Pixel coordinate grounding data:

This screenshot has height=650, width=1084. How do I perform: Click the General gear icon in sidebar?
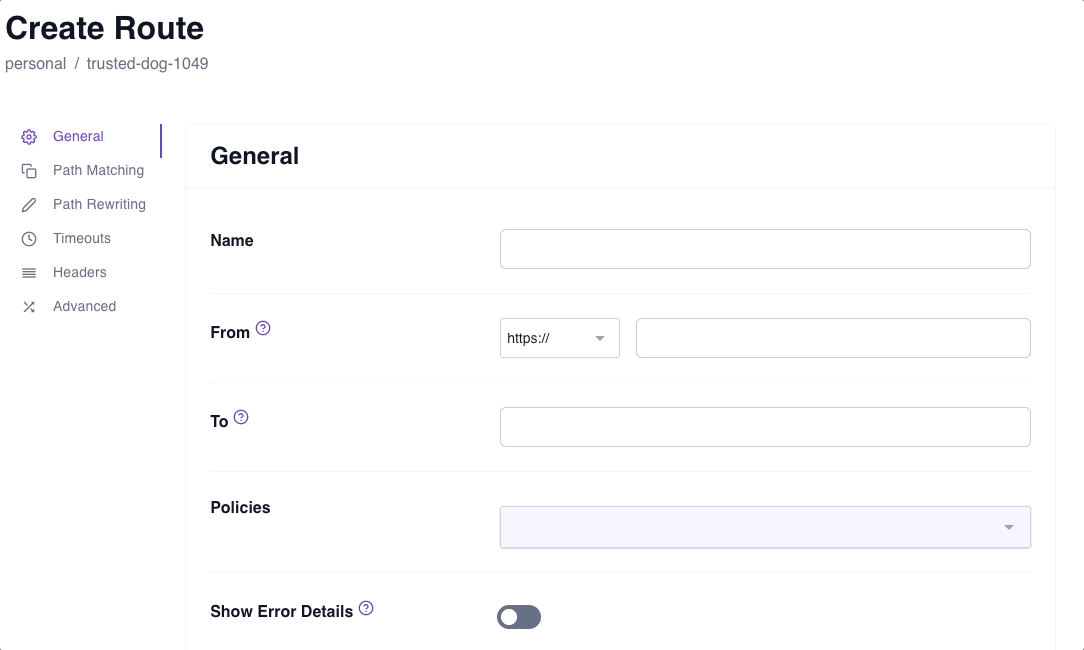click(29, 137)

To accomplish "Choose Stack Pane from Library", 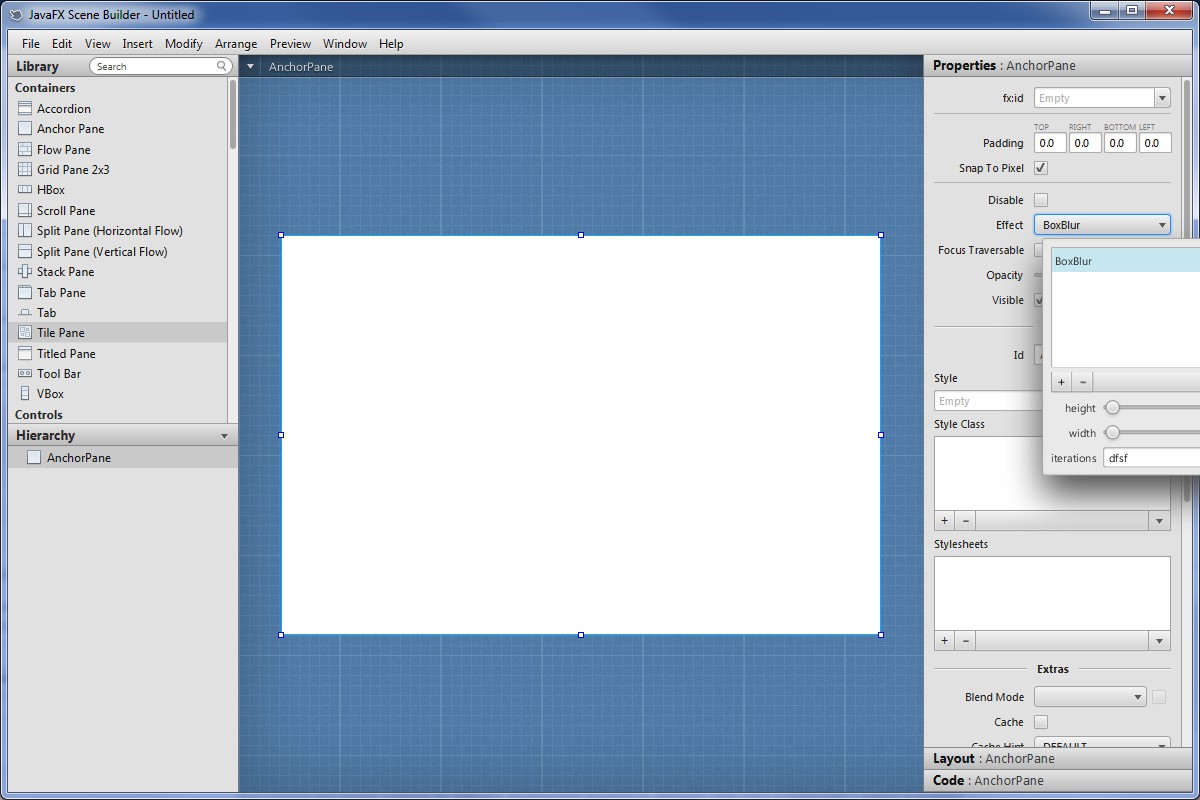I will (x=65, y=272).
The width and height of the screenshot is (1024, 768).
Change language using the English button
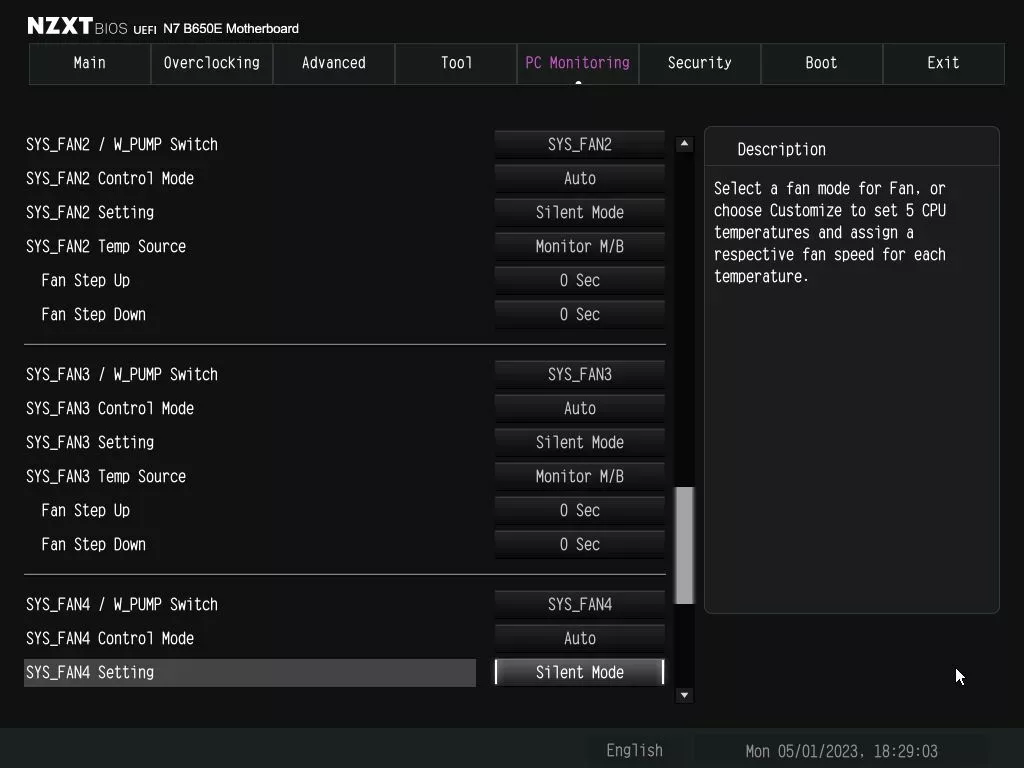coord(634,749)
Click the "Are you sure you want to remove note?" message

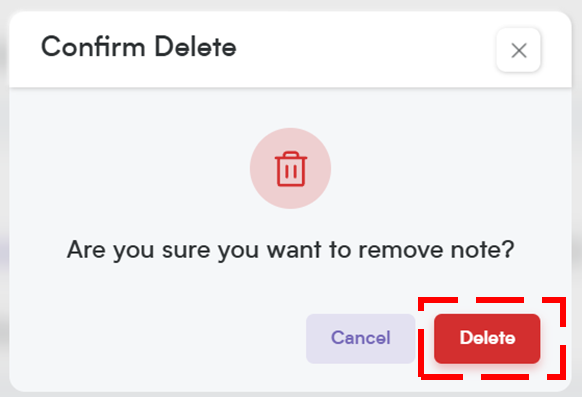point(290,250)
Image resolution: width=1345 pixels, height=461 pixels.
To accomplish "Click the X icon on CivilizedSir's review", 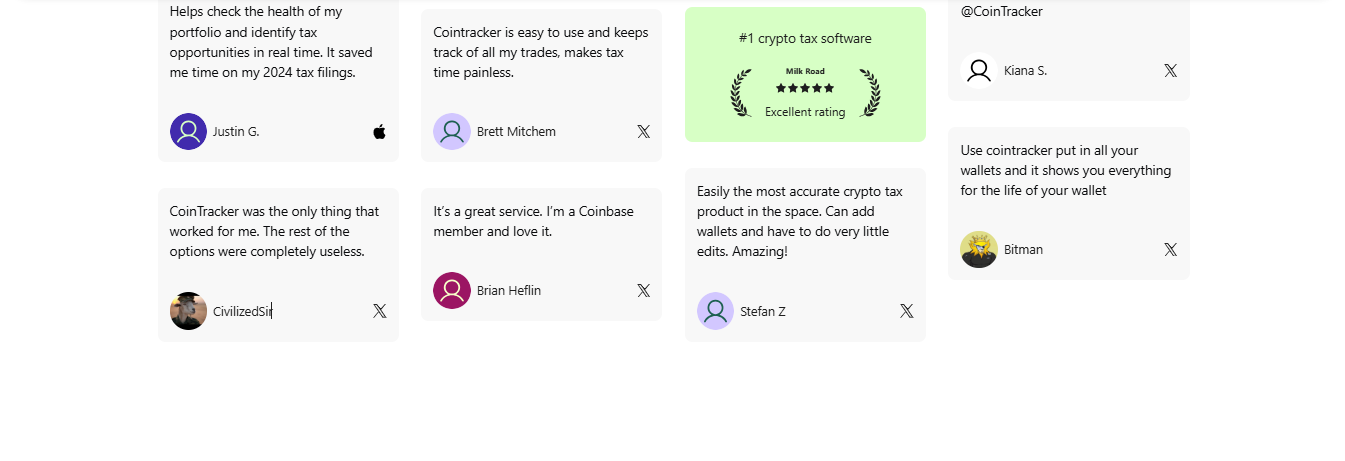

*Task to complete:*
No pictures belong in the copy. Retype exactly, and only, the lines from the line containing "The width and" through the last line of the data, both included.

*Written answer:*
The width and height of the screenshot is (1024, 768).
Change language using the English button
coord(634,749)
Click the "Are you sure you want to remove note?" message

point(290,250)
Image resolution: width=1345 pixels, height=461 pixels.
To accomplish "Click the X icon on CivilizedSir's review", 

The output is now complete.